大正8年3月1日(1919年。 発行の児童雑誌「赤い鳥」に、 江口千代北川千代。24歳。江口 渙とまだ夫婦だった)の『世界同盟』(『北川千代・ 壷井 栄(日本児童文学大系22)』(ホルプ出版)に収録 Amazon→)が掲載されました。

子どもたちが一人一国ずつ担当し、仲間が次第に増え、町中の子どもが参加して“世界同盟”が実現するという話です。

最初、仲良しの武夫、信二、ゆづるが3人で同盟を結ぼうという話になり、同盟を提案した武夫が英国、背の高い信二が米国、一番年少の譲が日本になりました。日本は明治35年に日英同盟を結び、以後20年間(大正12年、日本、米国、フランス、英国の「四カ国条約」が発効するまで存続)外交の根幹としていました。『世界同盟』が発表された大正8年もその期間にあり、外国といえば第一に英国が挙げられたのでしょう。

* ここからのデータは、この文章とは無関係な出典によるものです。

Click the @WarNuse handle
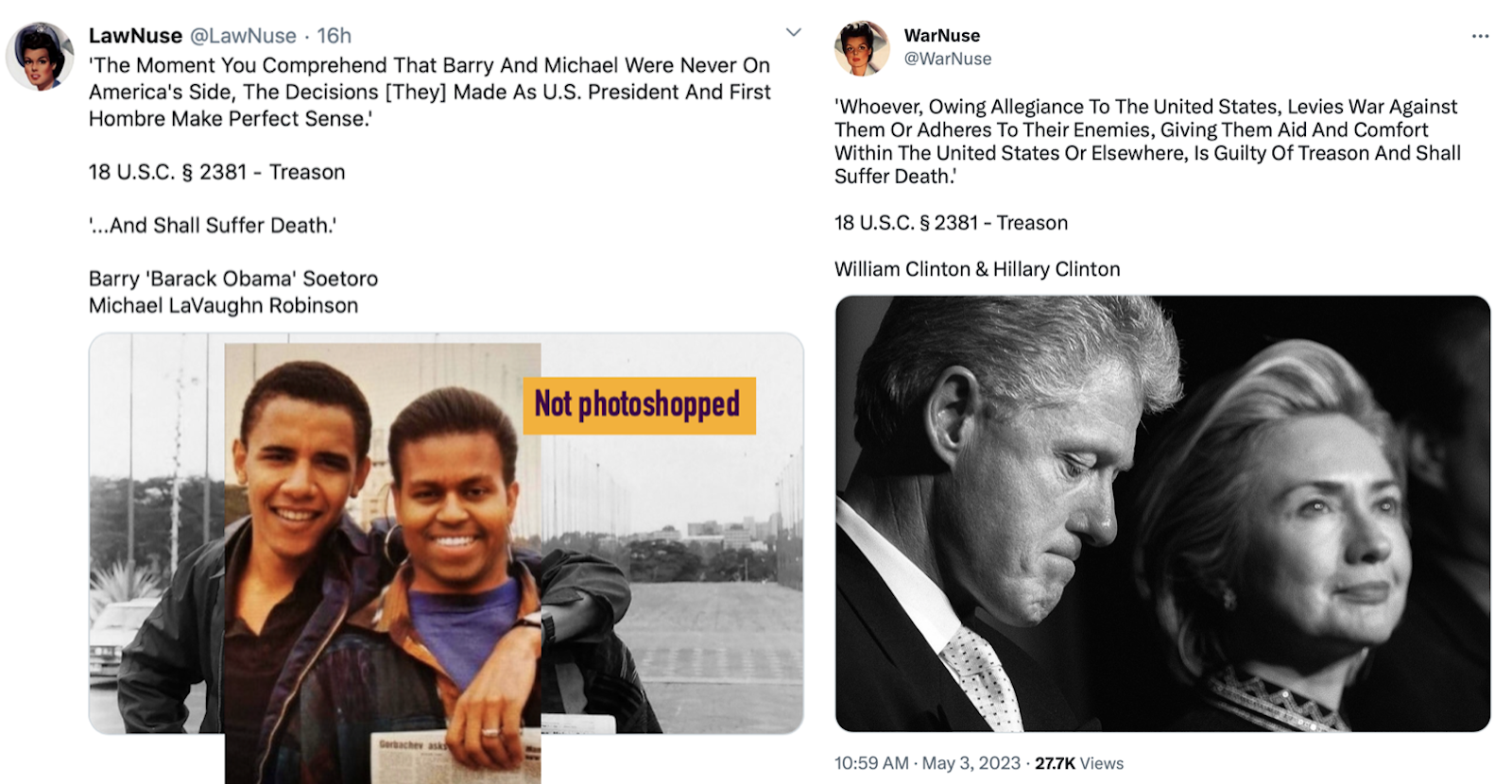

「団結して外の敵に当らう」という信二に対して、幼い譲が“世界同盟”がいいと提案、3人だけでなく、みんなが(世界中が)仲良しになろうということになります。浩はフランス、長四郎はロシア、安之助はイタリアになり、女の子も仲間になって、祥子はベルギー、薫はオランダ、お咲は中国を担当、譲の妹の幼いよう はチベットになります。窈は最初嫌がりますが、チベットの良さを年長の仲間たちが説明し、喜んで担当するようになりました。「どんな小さな国の名前が付いても、権利はすべて同じですから、誰も不平をいふ者はありませんでした」。

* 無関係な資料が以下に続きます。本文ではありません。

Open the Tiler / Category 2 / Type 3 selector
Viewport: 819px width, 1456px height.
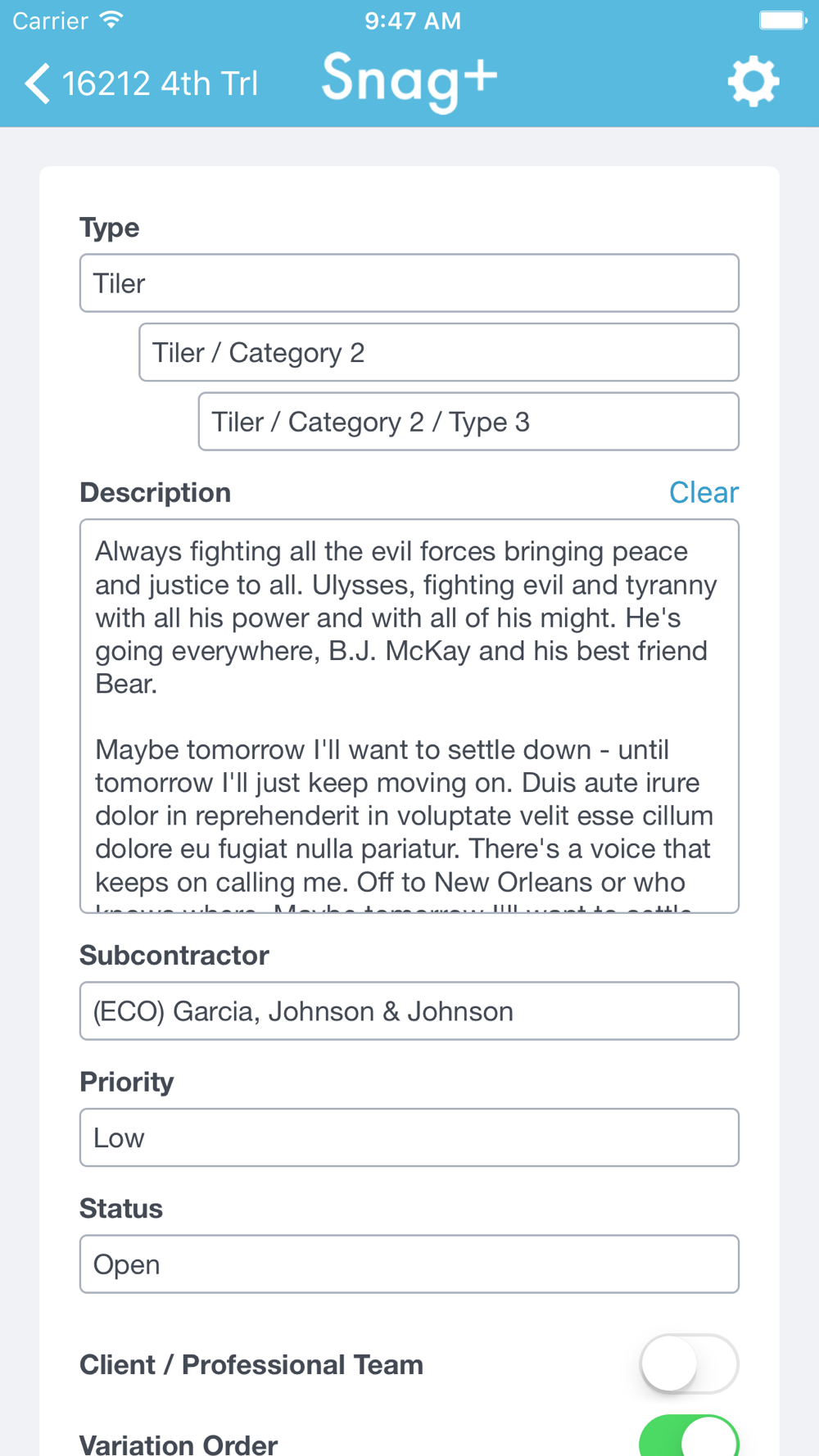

五郎はドイツを担当するのを嫌がります。『世界同盟』が発表されたのは大正8年3月で、第一次世界大戦が終結してから4ヶ月ほどしか経っていなかったのです(第一次世界大戦の終結は大正7年11月)。この未曾有の大愚行(戦争)の大きな原因を作ったのがドイツですから、五郎が嫌がるのもむべなるかな。しかし、子どもたちは、

・・・五郎さんは初め、
 「ドイツになんぞなるのはいやだ。」と言つたのですがドイツをけものにするのは大人の国のことで、子供達の国──こと にこの同盟には、どこの国だからいけないなんといふことはない、ドイツだつて何だつて、みんな、仲のいゝお友達なのだ、そんなけちを付ける者があつたら、それこそその方を除名してしまはうと言つたので、五郎さんもやつとドイツになつたのでした。・・・(北川千代『世界同盟』より)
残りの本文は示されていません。